Tomorowo Taguchi : cinéaste

"A cette époque l’Internet n’existait pas, aussi notre imaginaire était beaucoup plus sollicité. Mon film parle donc d’une génération dont la vie est comblée par l’imaginaire."

Si vous êtes un lecteur assidu de ces pages, le nom de Tomorowo Taguchi évoquera probablement pour vous davantage que l’illustre homme-machine du cyberpunk popularisé par le Tetsuo de Shinya Tsukamoto. Génial acteur caméléon ayant traversé avec boulimie (pas loin de 180 films recensés) le cinéma japonais contemporain depuis le début des années 80, il est également un touche à tout ayant œuvré aussi bien dans la musique, avec le groupe Bachikaburi, le théâtre expérimental, avec la compagnie Hakken no Kai, que dans l’illustration. Étape importante dans son parcours artistique, il effectue son passage derrière la caméra en 2003 en signant Iden & Tity, chronique musicale très rock’n’roll à caractère autobiographique. Venu présenter la première européenne de son deuxième long-métrage, Oh, My Buddha ! lors du festival Nippon Connection, Taguchi-san, quelque peu préoccupé par les répercussions d’un volcan islandais sur son planning à venir, nous a néanmoins accordé un entretien que nous avons souhaité consacrer à son travail de cinéaste.

Sancho : Cette année vous venez à Francfort en tant que cinéaste, aussi nous aimerions vous interroger sur cette nouvelle carrière que vous avez entamé en 2003 avec Iden & Tity. Pouvez-vous nous raconter comment s’est produit votre passage à la réalisation ?

Tomorowo Taguchi : Comme vous le savez, l’origine de mon premier film provient d’un manga de Jun Miura [1]. Jun et moi-même nous nous connaissions depuis longtemps et nous sommes des amis dans la vie. J’appréciais énormément ce manga et son histoire m’a beaucoup touché. Je pensais également qu’elle conviendrait parfaitement pour une adaptation cinématographique, et c’est ce qui m’a initialement poussé à vouloir l’adapter. Au début, j’ai simplement écris une note d’intention à l’attention des producteurs, mais je ne pensais pas sérieusement le mettre en scène. Disons qu’au fond de moi j’ai toujours eu envie de réaliser un film, mais sur ce projet je me voyais plutôt me cantonner à un rôle dans la production. En fait le processus de création a pris beaucoup de temps. Entre le premier projet que j’ai soumis et le tournage, six ans se sont écoulés. A mesure que le projet s’affinait, les producteurs m’ont finalement demandé de le réaliser, et c’est ainsi que j’ai pu tourner mon premier film.

◆ **Ce que vous ferez**:
1. Selon l'entretien, qu'est-ce qui a d'abord poussé Tomorowo Taguchi à vouloir adapter le manga de Jun Miura ?
2. Actualisez le passage de l'entretien qui commence par « Sancho : Cette année » et va jusqu'à « à la réalisation ? », en remplaçant « Francfort » par « Berlin ».

Enregistrements d'éléments d'interface
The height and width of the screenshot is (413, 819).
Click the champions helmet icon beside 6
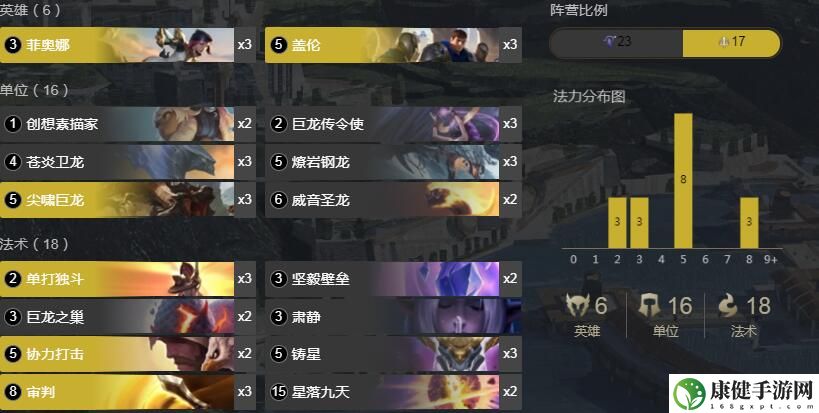[x=578, y=305]
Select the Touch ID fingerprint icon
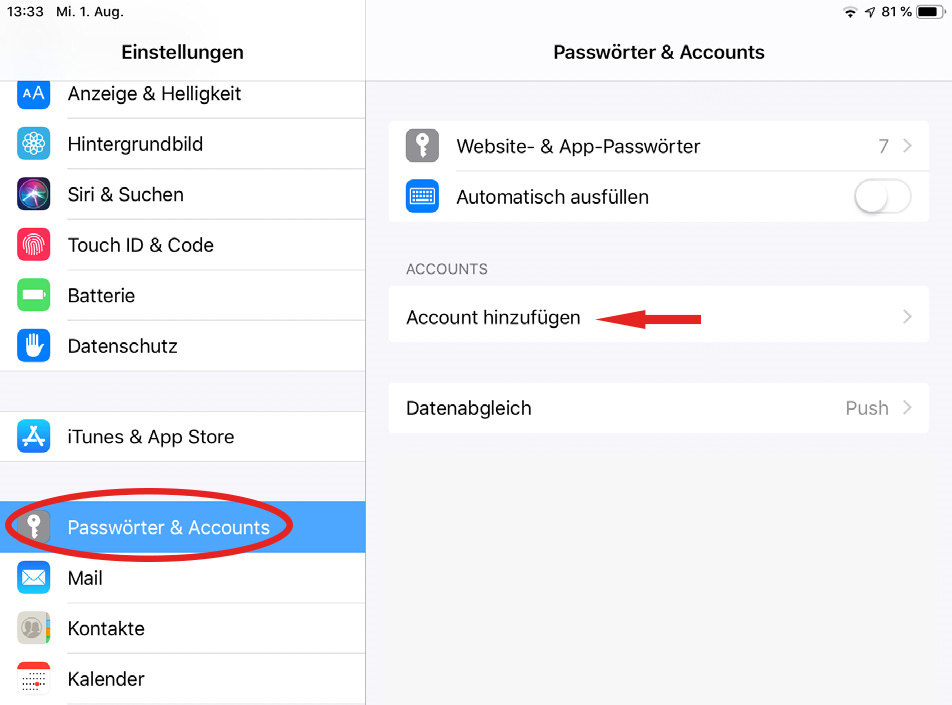 click(34, 245)

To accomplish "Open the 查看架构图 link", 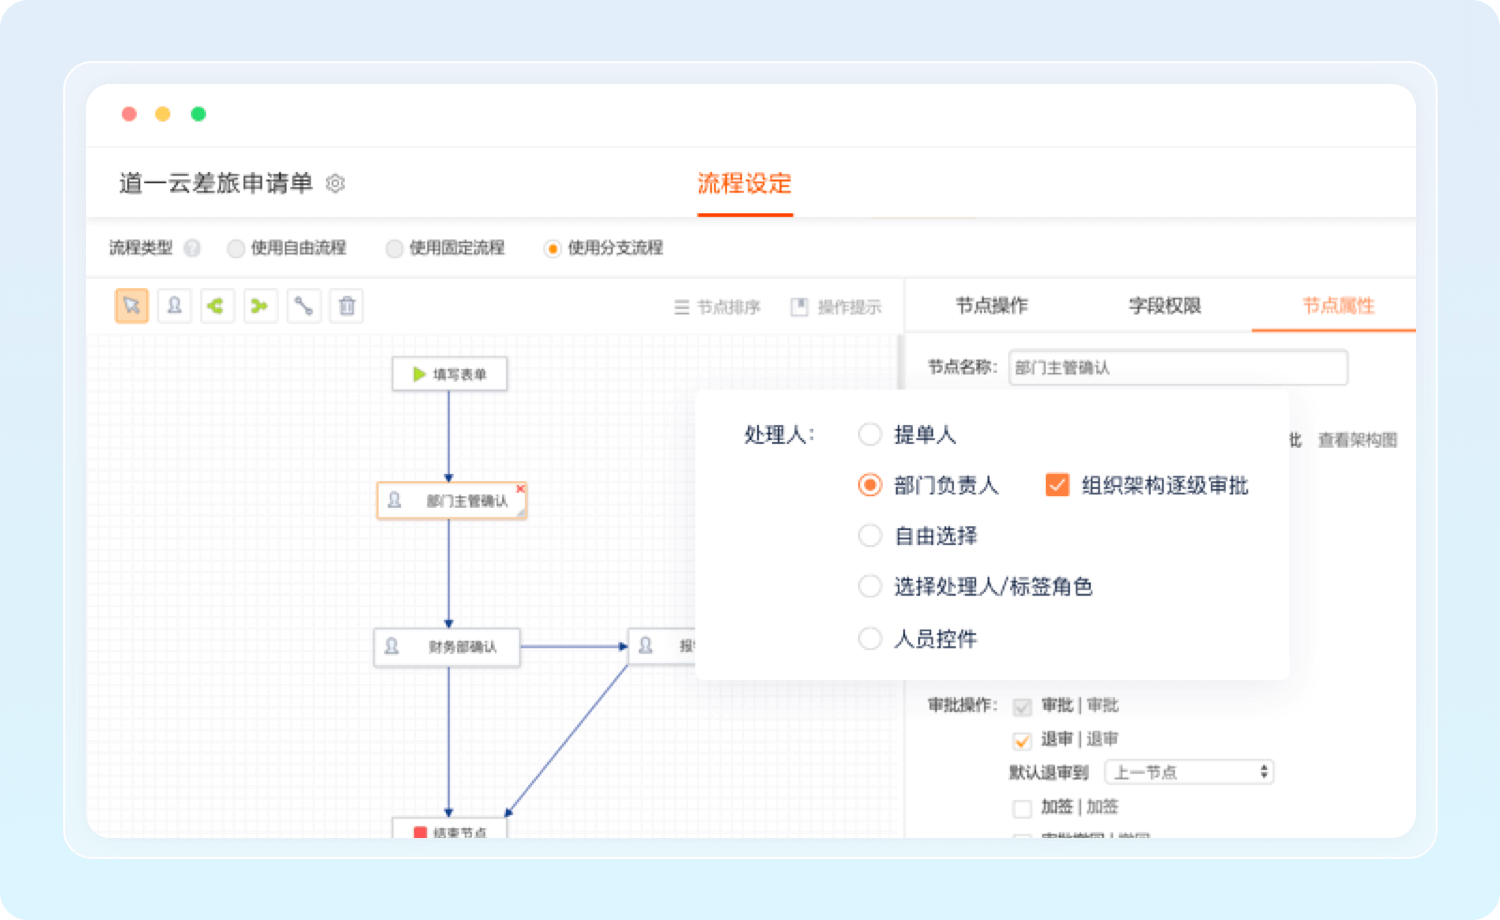I will [x=1357, y=440].
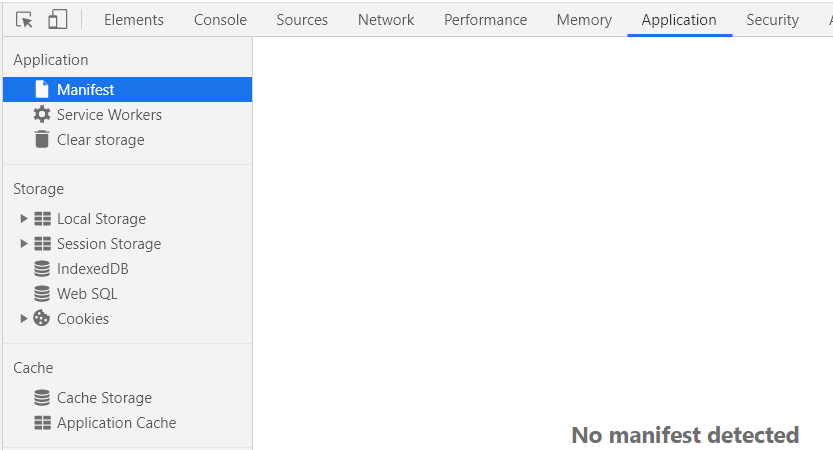Switch to the Security tab
Image resolution: width=833 pixels, height=450 pixels.
click(772, 20)
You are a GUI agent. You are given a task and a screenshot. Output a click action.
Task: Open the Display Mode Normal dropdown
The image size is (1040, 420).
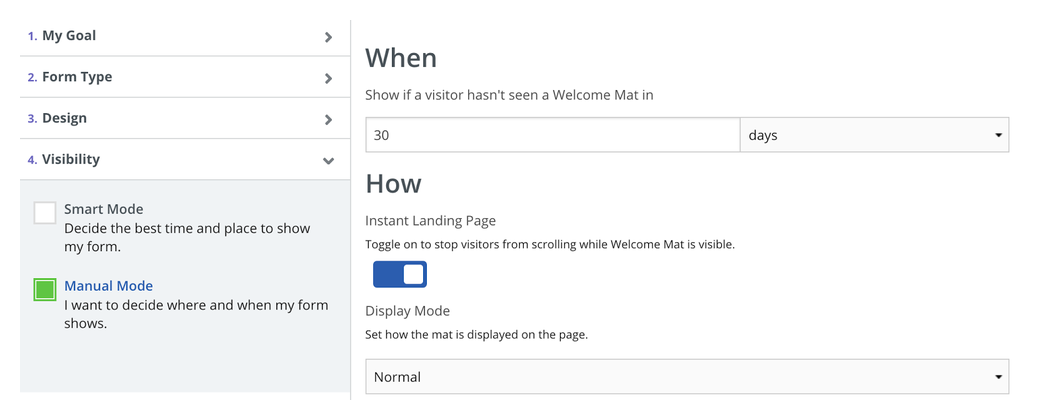[687, 376]
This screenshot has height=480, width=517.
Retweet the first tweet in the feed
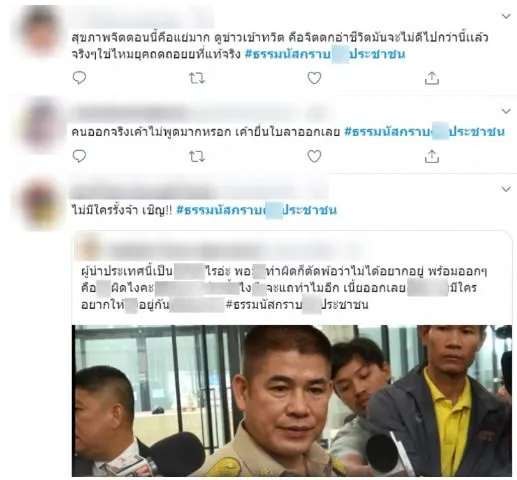click(x=197, y=78)
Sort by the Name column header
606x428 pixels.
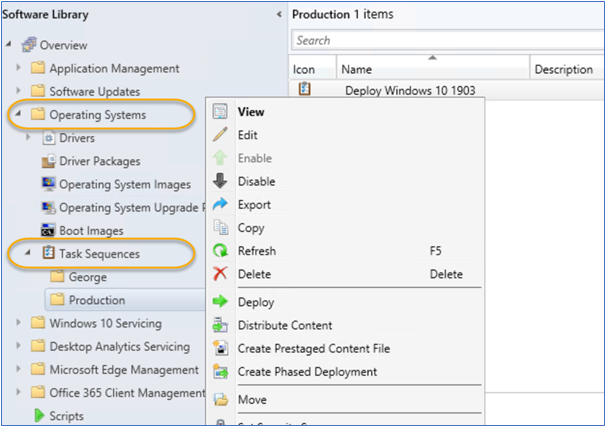(432, 70)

◆ **Tâches résolues**:
1. Il appréciait énormément ce manga, dont l'histoire l'avait beaucoup touché, et il pensait qu'elle conviendrait parfaitement à une adaptation au cinéma.

2.
Sancho : Cette année vous venez à Berlin en tant que cinéaste, aussi nous aimerions vous interroger sur cette nouvelle carrière que vous avez entamé en 2003 avec Iden & Tity. Pouvez-vous nous raconter comment s’est produit votre passage à la réalisation ?